**TEXTO DE LEITURA**
◇ ◇ ◇ ◇ ◇

Lucimeire Neves, de 39 anos, também teve problemas. “Sentia tontura, calafrio, batedeira, boca seca e resolvi parar uns 20 dias depois de começar a tomar. Depois disso, comecei a ter sintomas de síndrome do pânico e não voltei mais à médica. Tinha medo de tudo, de tomar banho, de sair de casa”, relatou a autônoma, que procurou a ajuda de uma psicóloga.

Sibutramina
Souto contou que, a princípio, a sibutramina foi testada como antidepressivo, mas teve um efeito foi insignificante no tratamento desse problema. “Por outro lado, ela tem efeitos no cérebro que fazem a pessoa sentir menos fome. A pessoa fica mais saciada com o que come e diminui a quantidade de comida que ingere. Assim, a sibutratima reduz o apetite”, disse.

Os efeitos no cérebro, explicou Souto, estão relacionados a alterações na comunicação entre os neurônios. “Os neurônios são como fios interconectados, entre os quais há um pequeno espaço. Quando um neurônio precisa se comunicar com o outro para cumprir uma determinada função, um neurônio lança algumas substâncias químicas nesse espaço, as quais são captadas pelo neurônio da frente e assim, sucessivamente, a mensagem vai sendo transmitida de um neurônio ao outro para o cumprimento da função determinada, como se essas substâncias químicas fossem um bilhete com uma ordem a ser cumprida”, disse.

◇ ◇ ◇ ◇ ◇

**DADOS FORNECIDOS**
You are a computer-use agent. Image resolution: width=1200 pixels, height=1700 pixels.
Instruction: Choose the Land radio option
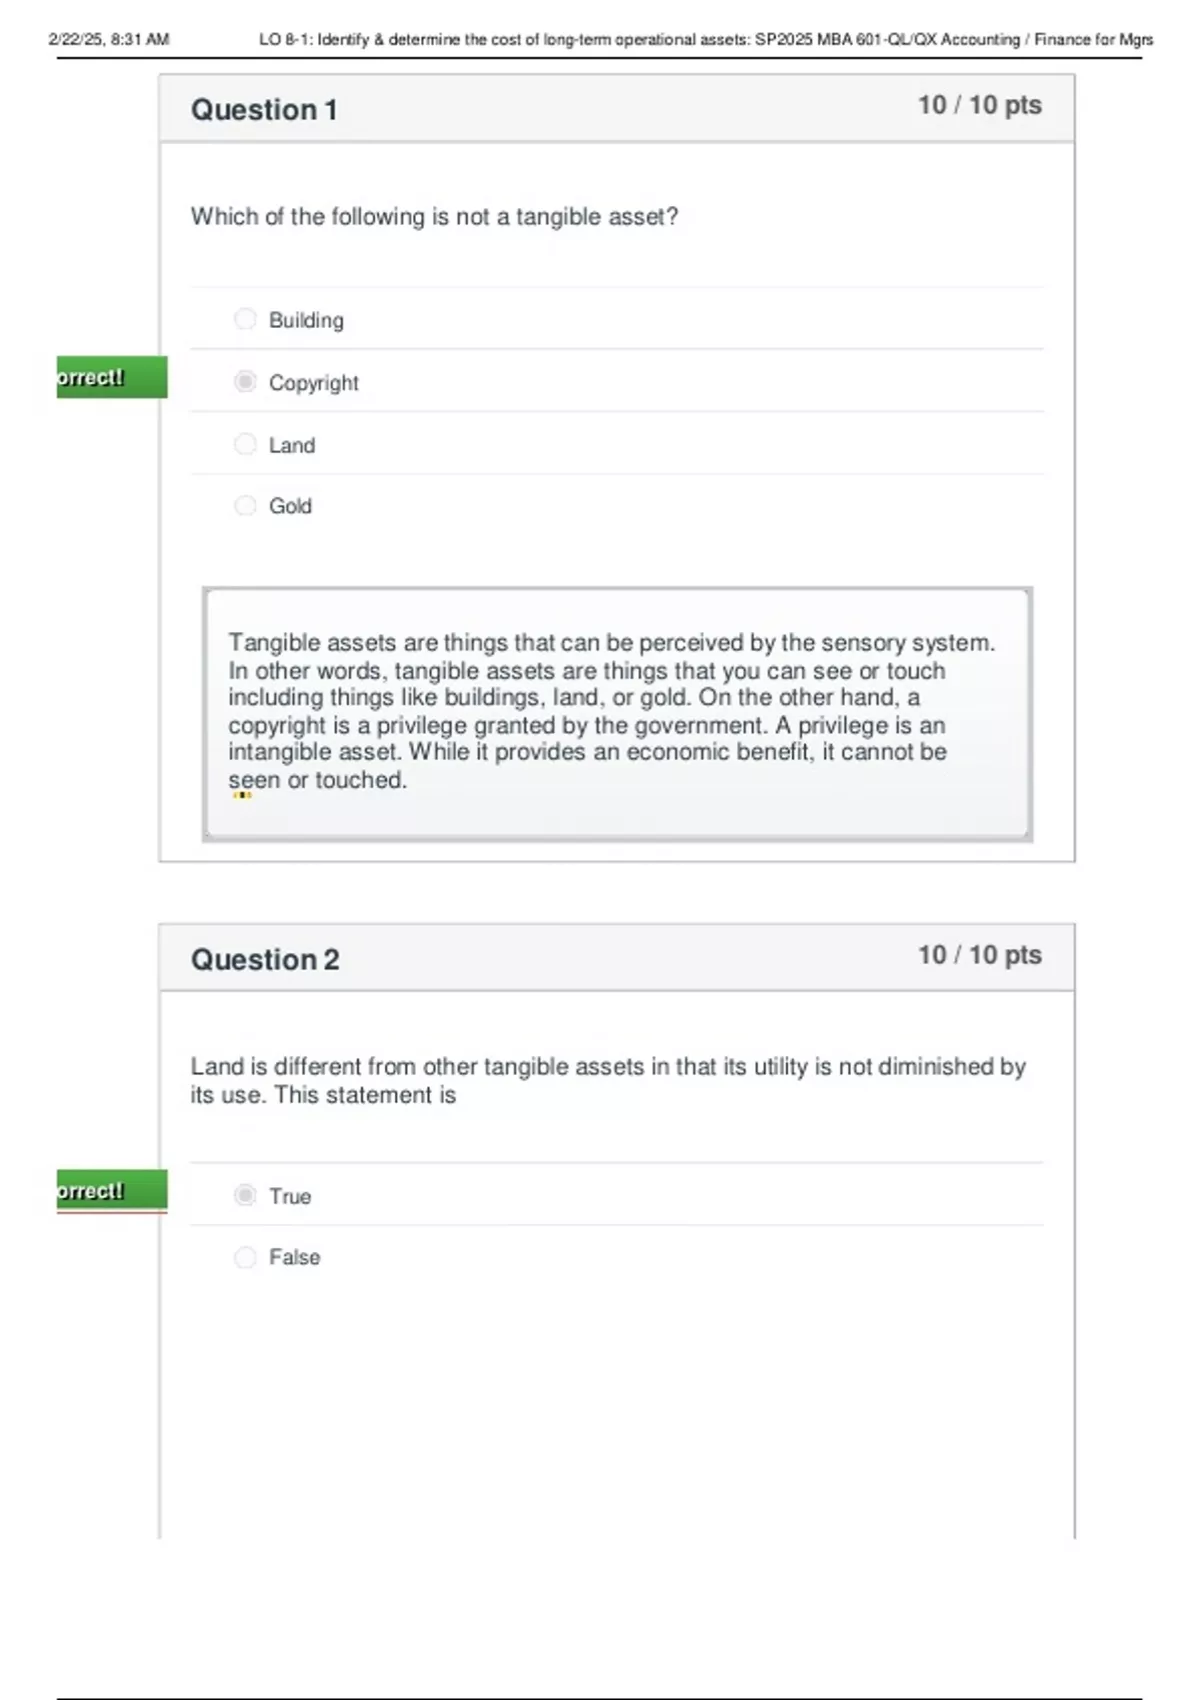245,444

◇ ◇ ◇ ◇ ◇

**TAREFAS E EXERCÍCIOS**
A - Responda com base no texto sobre a sibutramina:
(i) Quantos dias depois de começar a tomar o remédio Lucimeire Neves decidiu parar?
(ii) Como que tipo de medicamento a sibutramina foi testada a princípio?
(iii) Segundo Souto, a que estão relacionados os efeitos da sibutramina no cérebro?
B - Retome o texto sobre a sibutramina a partir do ponto em que ele termina.

**SUAS RESPOSTAS**
A -
(i) Uns 20 dias.
(ii) Como antidepressivo.
(iii) A alterações na comunicação entre os neurônios.

B -
“A sibutramina interfere nesse mecanismo de captação de algumas substâncias químicas (noradrenalina, serotonina e dopamina) pelo neurônio da frente, modificando a comunicação entre os neurônios e alterando a função que o cérebro determinou para cumprir”, completou.

“É como se a sibutramina pegasse a mensagem do cérebro e fizesse com que os neurônios entendessem o recado errado, dado de um para o outro, fazendo com que seja cumprida uma função diferente da determinada pelo cérebro; como se o cérebro mandasse uma mensagem para comer mais, chamada fome, e a sibutramina violasse o bilhete e escrevesse um recado mandando fazer o contrário: ‘pare de comer porque você já está cheio'”, explicou.
 

De acordo com o especialista, por conta desse efeito, a sibutramina tem sido indicada para tratar a obesidade em pessoas que, mesmo com dieta e exercícios físicos, não conseguem reduzir o índice de massa corporal para níveis seguros para a saúde e têm outra doença capaz de complicar os efeitos maléficos da obesidade.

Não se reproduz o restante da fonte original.